Daftar Tugas -
[a] Jawablah pertanyaan berikut berdasarkan teks tentang pariwisata.
(i) Apa saja tiga pilar yang perlu diseimbangkan dalam konsep keberlanjutan?
(ii) Berapa jumlah fokus utama sektor pariwisata dalam Program Unggulan 2025?
(iii) Apa yang disebut sebagai gerbang pertama?
[b] Tuliskan lanjutan teks tentang pariwisata, dimulai setelah kalimat terakhirnya.

Cuplikan Dokumen -
________

Dari kebersihan, visi itu beranjak menuju keberlanjutan. Konsep ini tidak hanya berarti menjaga lingkungan, tetapi juga melibatkan keseimbangan tiga pilar termasuk alam, budaya, dan kesejahteraan masyarakat.

Ketika pariwisata memberi manfaat ekonomi tanpa merusak sumber daya dan tanpa mengikis nilai budaya, di situlah makna sejati dari “pariwisata naik kelas” terwujud.

Artinya, setiap pengembangan destinasi harus memperhatikan daya dukung lingkungan, memuliakan tradisi, dan memajukan kesejahteraan komunitas lokal. Inilah fondasi baru yang hendak dibangun pemerintah termasuk keseimbangan antara pertumbuhan ekonomi dan tanggung jawab sosial.

Lima fokus utama sektor pariwisata dalam Program Unggulan 2025 menggambarkan arah strategis menuju transformasi tersebut.

Digitalisasi melalui Tourism 5.0 menjadi gerbang pertama, karena teknologi tidak hanya memudahkan promosi, tetapi juga memungkinkan personalisasi pengalaman wisata yang lebih cerdas.

________

Data Terkumpul -

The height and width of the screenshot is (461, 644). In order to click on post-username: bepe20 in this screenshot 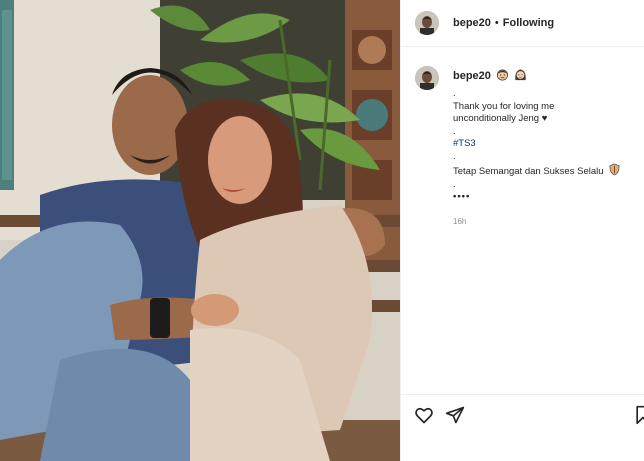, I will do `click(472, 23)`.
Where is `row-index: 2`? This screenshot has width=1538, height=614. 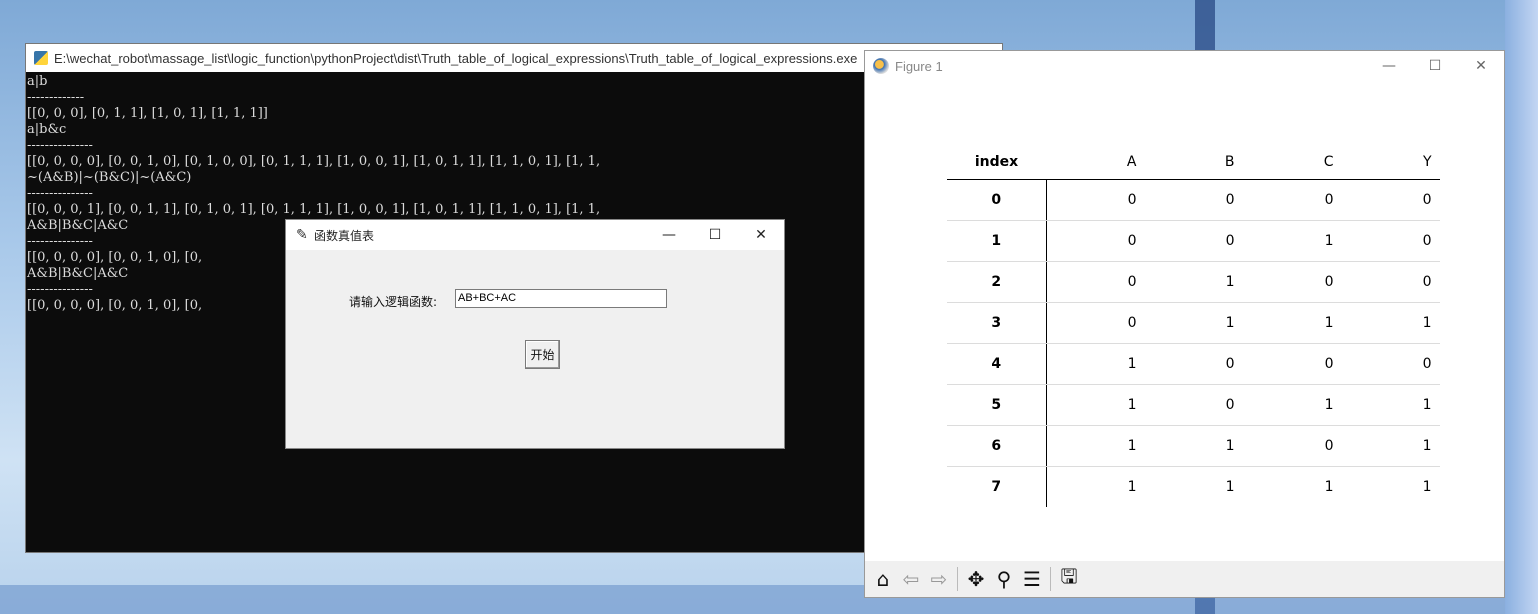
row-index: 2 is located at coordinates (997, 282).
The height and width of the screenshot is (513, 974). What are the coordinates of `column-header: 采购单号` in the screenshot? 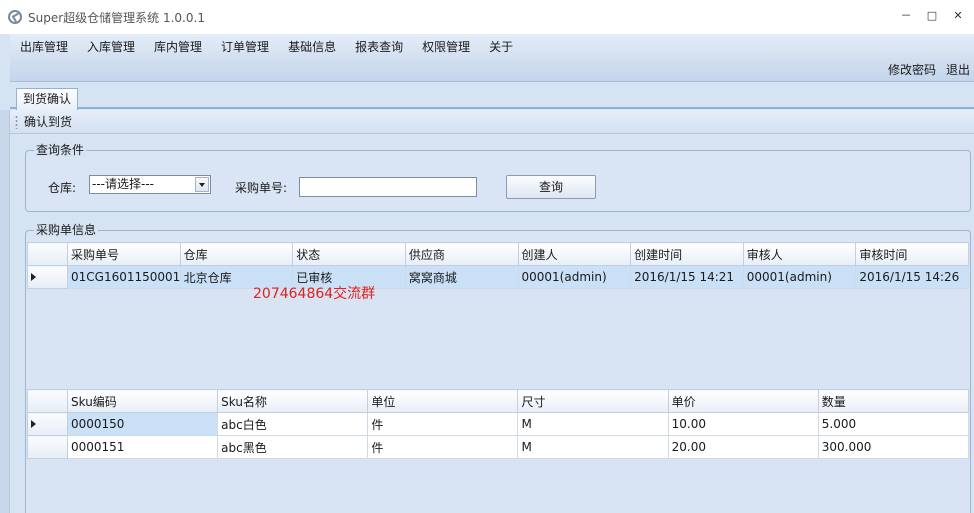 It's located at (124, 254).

________

Jawaban Tiap Tugas -
[a]
(i) Alam, budaya, dan kesejahteraan masyarakat.
(ii) Lima.
(iii) Digitalisasi melalui Tourism 5.0.

[b]
Dengan kecerdasan buatan, wisatawan dapat diarahkan pada destinasi berkelanjutan, hotel ramah lingkungan, atau aktivitas wisata yang mendukung konservasi. Teknologi tidak lagi sekadar alat, melainkan mekanisme untuk membentuk perilaku wisatawan yang lebih sadar nilai.


Identitas bangsa

Fokus berikutnya, penguatan gastronomi, bahari, dan wellness tourism, menegaskan bahwa Indonesia tidak perlu mencari keunikan dari luar. Potensi itu sudah melekat dalam identitas bangsa.

Gastronomi Nusantara, dengan ribuan resep lokal, bukan sekadar produk kuliner, melainkan warisan budaya yang bisa menjadi daya tarik global.

Begitu juga dengan wisata bahari dan wellness, yang jika dikelola dengan prinsip berkelanjutan, dapat menjadi sektor unggulan yang menyatukan antara rekreasi dan konservasi.

Ketiga subsektor ini tidak hanya menjual pengalaman, tetapi juga narasi tentang keindahan yang bertanggung jawab dan kesejahteraan yang berbasis nilai lokal.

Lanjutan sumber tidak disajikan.